● **Texte**:
Cette reprise des Contes d’Hoffmann dans la mise en scène de Robert Carsen, créée in loco il y a seize ans suscitait l’intérêt et l’impatience du monde lyrique depuis son annonce. En effet, l’Opéra National de Paris avait réussi à rassembler une distribution très prometteuse dominée par le ténor adulé du public : Jonas Kaufmann. Cet été, le spectacle avait déjà été mis à mal par l’annulation pour cause d’heureux événement de Sabine Devieihle qui devait faire ses débuts en Olympia. Mais la direction de la grande boutique n’était pas au bout de ses peines : au mois d’octobre, Jonas Kaufmann se retirait à son tour de la production pour raisons de santé, provoquant un tollé chez les malheureux possesseurs de billets. En effet, ceux-ci ont payé un tarif plus élevé pour voir le ténor allemand que ceux qui ont acheté des billets pour les représentations avec le ténor en alternance, Stefano Secco. Pour apaiser le scandale, on engage Ramon Vargas, chanteur émérite, en remplaçant et on offre aux abonnés des places pour un spectacle supplémentaire. C’est maintenant à l’équipe artistique de surmonter et de faire oublier l’absence de leurs collègues.
S’il y a un élément annoncé qui ne déçoit pas, c’est bien la mise en scène de Robert Carsen, une des plus réussies de l’artiste canadien. Jouant avec virtuosité du théâtre dans le théâtre, il fait de la taverne du prologue et de l’épilogue la buvette des artsites, situe l’acte d’Antonia dans une fosse d’orchestre et un décor de Don Giovanni et celui de Giulietta dans la salle. Dans les décors à couper le souffle, Carsen peint l’idéal féminin d’Hoffmann : la Stella. Toutes les femmes ne sont que des déclinaisons de la cantatrice, d’Olympia à Giulietta en passant par Antonia et sa mère. Ce parti pris permet une continuité dans l’œuvre très appréciable. On espère que l’Opéra de Paris gardera encore longtemps cette production à son répertoire.

● **Extrait de données**:
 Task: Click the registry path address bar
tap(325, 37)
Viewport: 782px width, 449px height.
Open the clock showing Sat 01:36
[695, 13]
--
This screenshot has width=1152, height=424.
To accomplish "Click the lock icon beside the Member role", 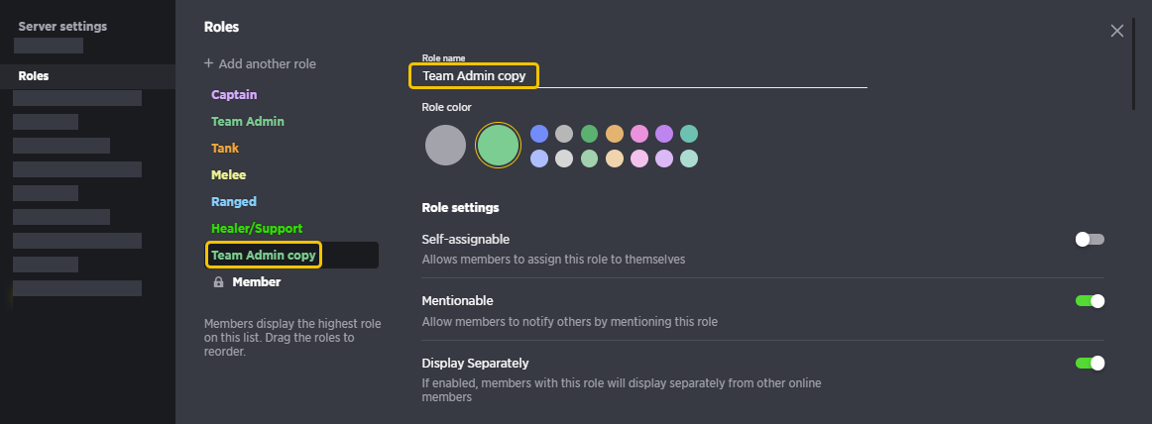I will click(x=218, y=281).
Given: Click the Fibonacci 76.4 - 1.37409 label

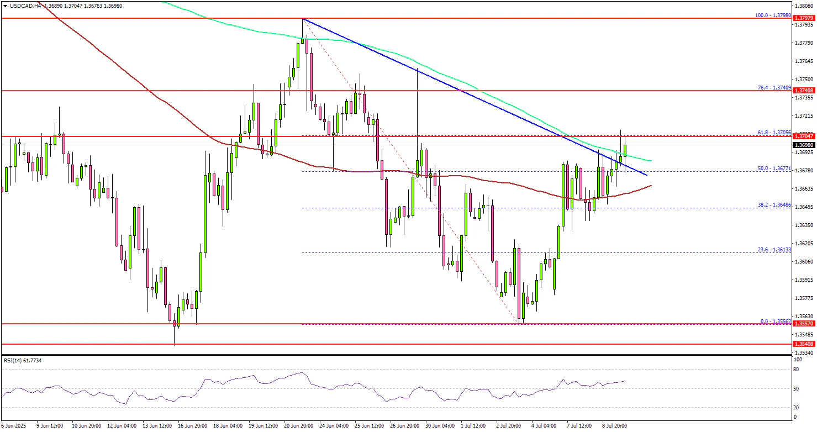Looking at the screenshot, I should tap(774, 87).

● **Travail demandé**:
(a) Selon le texte, quel chanteur a été engagé pour remplacer Jonas Kaufmann ?
(b) Recopiez fidèlement le passage du texte qui commence par « S’il y a un » et se termine par « à son répertoire. ».

● **Réponses ci-dessous**:
(a) Ramon Vargas.

(b)
S’il y a un élément annoncé qui ne déçoit pas, c’est bien la mise en scène de Robert Carsen, une des plus réussies de l’artiste canadien. Jouant avec virtuosité du théâtre dans le théâtre, il fait de la taverne du prologue et de l’épilogue la buvette des artsites, situe l’acte d’Antonia dans une fosse d’orchestre et un décor de Don Giovanni et celui de Giulietta dans la salle. Dans les décors à couper le souffle, Carsen peint l’idéal féminin d’Hoffmann : la Stella. Toutes les femmes ne sont que des déclinaisons de la cantatrice, d’Olympia à Giulietta en passant par Antonia et sa mère. Ce parti pris permet une continuité dans l’œuvre très appréciable. On espère que l’Opéra de Paris gardera encore longtemps cette production à son répertoire.